PROVIDED PASSAGE:
- - - - -

Organizations deal with data collected from multiple sources, which increases the complexity of managing and processing it. Oracle offers a suite of tools that helps you store and manage the data, and Apache Spark enables you to handle large-scale data processing tasks. 

The Oracle Spark connector enables data transfer between Apache Spark and Oracle. This integration allows you to leverage Spark’s data processing capabilities within the Oracle environment to analyze data thoroughly, facilitating informed decision-making.

This article will explore the Oracle Spark connector, its key features, some practical use cases, and more.

Overview of Oracle Database

Oracle Spark Connector: Oracle Logo

Oracle is a relational database management system. It is a popular enterprise application. It is known as Oracle database, OracleDB, and Oracle. It provides a logical and physical structure to your data. Oracle offers recovery in case of failure, portability on all platforms, high security, etc. Four different editions of Oracle are as follows:

  1. Enterprise Edition: It is the most robust and secure edition. It offers high security, enhanced performance, etc. 
  2. Standard Edition: It provides all the basic functionality to its users.
  3. Express Edition (XE): It is a lightweight and free edition for Windows and Linux. 
  4. Oracle Lite: It is for mobile devices.
Effortlessly Replicate Oracle Data with Hevo

Hevo simplifies Oracle data replication with its no-code platform, enabling real-time data flow to your target destinations. Avoid the complexity of manual replication and benefit from automated pipelines.

  • Supports Oracle as a source along with 150+ integrations with seamless replication
  • Pre and post-load transformations for clean, ready-to-use data
  • Real-time replication to destinations like BigQuery, Redshift, and Snowflake

Rated 4.3 on G2, Hevo offers a simple solution for your data needs. Discover how companies like Postman have benefited from Hevo. For more details, try a personalized demo for free or explore our Documentation.

Get Started with Hevo for Free

Understanding Oracle Spark Connector 

The Oracle Spark connector or Spark Oracle Connector is also known as the Oracle datasource for Apache Spark. It is an extension of the JDBC datasource provided by Spark. The connector simplifies the connection between Oracle database instances and Apache Spark.

The connector facilitates seamless data interchange between the two platforms and allows you to perform complex data processing on the Oracle data using Spark’s computing framework. It helps you streamline your data workflows, reduce movement overhead costs, and perform data processing tasks by optimizing Apache Spark’s functionalities over Oracle data.

- - - - -

DATASET:
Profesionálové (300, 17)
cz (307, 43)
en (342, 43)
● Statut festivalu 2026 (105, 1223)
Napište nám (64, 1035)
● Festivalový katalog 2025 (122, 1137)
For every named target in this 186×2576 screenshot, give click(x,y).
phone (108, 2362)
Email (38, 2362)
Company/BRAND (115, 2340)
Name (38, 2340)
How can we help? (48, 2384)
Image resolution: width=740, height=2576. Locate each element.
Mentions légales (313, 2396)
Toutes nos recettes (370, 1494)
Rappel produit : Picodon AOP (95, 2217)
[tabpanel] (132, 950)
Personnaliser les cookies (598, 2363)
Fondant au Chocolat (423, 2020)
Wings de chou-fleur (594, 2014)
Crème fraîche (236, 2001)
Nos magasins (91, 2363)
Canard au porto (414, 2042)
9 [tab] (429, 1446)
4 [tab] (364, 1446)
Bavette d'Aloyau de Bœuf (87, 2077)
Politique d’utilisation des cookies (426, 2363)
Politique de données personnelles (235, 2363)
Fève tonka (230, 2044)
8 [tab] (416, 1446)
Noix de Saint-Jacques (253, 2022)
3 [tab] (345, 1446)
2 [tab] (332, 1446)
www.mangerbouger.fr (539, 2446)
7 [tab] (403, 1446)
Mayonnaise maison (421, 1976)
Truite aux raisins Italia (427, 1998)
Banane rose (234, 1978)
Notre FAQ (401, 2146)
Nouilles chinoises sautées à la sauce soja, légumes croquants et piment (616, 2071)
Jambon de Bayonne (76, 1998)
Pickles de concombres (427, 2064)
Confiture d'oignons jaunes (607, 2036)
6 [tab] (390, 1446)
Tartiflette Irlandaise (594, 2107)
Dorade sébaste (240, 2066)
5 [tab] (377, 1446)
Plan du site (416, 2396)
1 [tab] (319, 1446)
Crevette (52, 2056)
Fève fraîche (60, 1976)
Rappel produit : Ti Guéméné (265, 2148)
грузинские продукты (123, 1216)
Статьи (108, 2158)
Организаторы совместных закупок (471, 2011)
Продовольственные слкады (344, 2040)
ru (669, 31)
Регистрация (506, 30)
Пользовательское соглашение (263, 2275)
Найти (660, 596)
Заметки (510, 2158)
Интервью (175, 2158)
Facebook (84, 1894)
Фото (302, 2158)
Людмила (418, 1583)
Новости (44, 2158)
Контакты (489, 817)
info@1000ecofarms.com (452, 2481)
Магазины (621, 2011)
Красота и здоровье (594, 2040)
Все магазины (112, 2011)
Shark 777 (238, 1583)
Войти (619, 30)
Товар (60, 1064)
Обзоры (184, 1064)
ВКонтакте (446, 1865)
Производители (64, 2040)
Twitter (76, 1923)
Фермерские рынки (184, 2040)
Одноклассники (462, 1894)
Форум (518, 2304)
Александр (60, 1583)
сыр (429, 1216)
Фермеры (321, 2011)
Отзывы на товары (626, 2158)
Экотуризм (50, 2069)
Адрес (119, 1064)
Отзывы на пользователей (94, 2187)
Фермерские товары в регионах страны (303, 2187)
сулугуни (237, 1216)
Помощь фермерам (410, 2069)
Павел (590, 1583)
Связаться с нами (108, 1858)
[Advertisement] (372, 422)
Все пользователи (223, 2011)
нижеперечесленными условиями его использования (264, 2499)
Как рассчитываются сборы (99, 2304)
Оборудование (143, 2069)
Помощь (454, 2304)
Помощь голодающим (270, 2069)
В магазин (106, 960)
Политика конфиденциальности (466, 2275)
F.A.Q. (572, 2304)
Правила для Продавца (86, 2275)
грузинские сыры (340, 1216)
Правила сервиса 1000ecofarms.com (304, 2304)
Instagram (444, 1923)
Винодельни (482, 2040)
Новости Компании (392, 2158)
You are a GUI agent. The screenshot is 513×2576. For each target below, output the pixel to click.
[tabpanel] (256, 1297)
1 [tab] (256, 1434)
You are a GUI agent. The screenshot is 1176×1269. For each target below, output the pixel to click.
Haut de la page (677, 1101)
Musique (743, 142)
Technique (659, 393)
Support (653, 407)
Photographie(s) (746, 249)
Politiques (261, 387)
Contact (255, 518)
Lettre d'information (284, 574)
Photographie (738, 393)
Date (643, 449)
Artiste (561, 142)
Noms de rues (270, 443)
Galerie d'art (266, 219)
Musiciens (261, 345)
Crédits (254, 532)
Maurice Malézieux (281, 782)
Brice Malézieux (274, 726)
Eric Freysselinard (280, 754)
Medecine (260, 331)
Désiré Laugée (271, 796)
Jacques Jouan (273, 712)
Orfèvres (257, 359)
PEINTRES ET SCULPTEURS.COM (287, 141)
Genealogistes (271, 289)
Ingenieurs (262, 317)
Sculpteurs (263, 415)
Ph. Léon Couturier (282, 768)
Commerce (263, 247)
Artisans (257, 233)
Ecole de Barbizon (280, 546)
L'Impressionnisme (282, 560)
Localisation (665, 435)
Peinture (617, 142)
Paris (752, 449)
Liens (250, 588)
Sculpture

- - - - -

GOAL: Pick up the Oracle Spark connector article after its last sentence and keep it going. The lines above were taken from a separate source.

EXERCISE RESPONSE:
Key Features of Oracle Spark Connector

The Oracle Spark Connector offers several benefits. Here are some of them: 

  • Scalability: You can distribute the data processing task across Spark nodes to handle extensive data and computational requirements. 
  • Advanced Querying: Oracle Spark connector allows you to execute complex queries for reading and writing, joining, and aggregating operations on Oracle data in Apache Spark. 
  • Security: Oracle’s robust security measures, including authentication, encryption, and access controls, secure the data in transit.

How to Deploy Spark on Oracle 

Integrating Oracle databases with Apache Spark significantly benefits your organization, facilitating faster data processing. To deploy Spark on Oracle, you need to follow certain steps to set up a connector.

Prerequisites

  • You need a Spark 3.1 or higher version to deploy Spark on Oracle.
  • Spark Oracle can run on any type of cluster, including embedded, thriftserver, and standalone.
  • Install Apache Spark on your system. 
  • You must have access to the Oracle database. If you don’t, you need to set up the Oracle Free Tier ADW instance.
  • You need to build a Spark Oracle package. 
  • You must have Oracle database user permissions to access plan_table and DBMS_PARALLEL_EXECUTE
  • You need to store the Oracle wallet on each Spark node. 
  • If you want to use an external table, ensure an OCI credential is set up for the database.

Setting up the Oracle Free Tier ADW Instance

Before setting up an Oracle instance, you need to create an Oracle Free Tier Account and instantiate it. Follow the steps below for the connector setup:

  • Download and configure Oracle Instant Tools and Oracle Instant Client. To do this, use sqlplus and imdp executables.
  • Download and configure Oracle wallet for your instance:
  • Download and unzip the Oracle wallet.
  • You need to change sqlnet.ora file to a downloaded folder and try sqlplus.
  • Connect the instance using sqlplus instant client and create a user to run the demo.
  • Upload the cloud credentials to the instance using dbms_cloud.create_credential procedure.
  • Load tpcds data and tables in your instance.
  • A dump of tpcds scale 1 is available in the OCI location, where you can copy data to your own bucket. 
  • Lastly, import data by running the following command: 
./impdp admin/<your_passwd>@<your_tns_address> directory=data_pump_dir credential=SPARK_ORA_CRED dumpfile=<your_dump_file_location>

Deploy the Spark Oracle 

  • You need to download the Spark Oracle zip file, which includes spark-oracle and oracle jdbc jar files.
Oracle Spark Connector: Downloading zip file.
Oracle Spark Connector: Downloading zip file.
  • You can extract the Oracle zip file in the Spark deployment directory. 

Configure Spark Oracle 

To enable your Spark Oracle integration and pushdown functionality, you need to add the necessary configurations to your spark-defaults.conf file.

To enable your Spark Oracle integration and pushdown functionality, you must add the configurations to your spark-defaults.conf file.

How Can You Use Oracle Spark Connector with Data Flow?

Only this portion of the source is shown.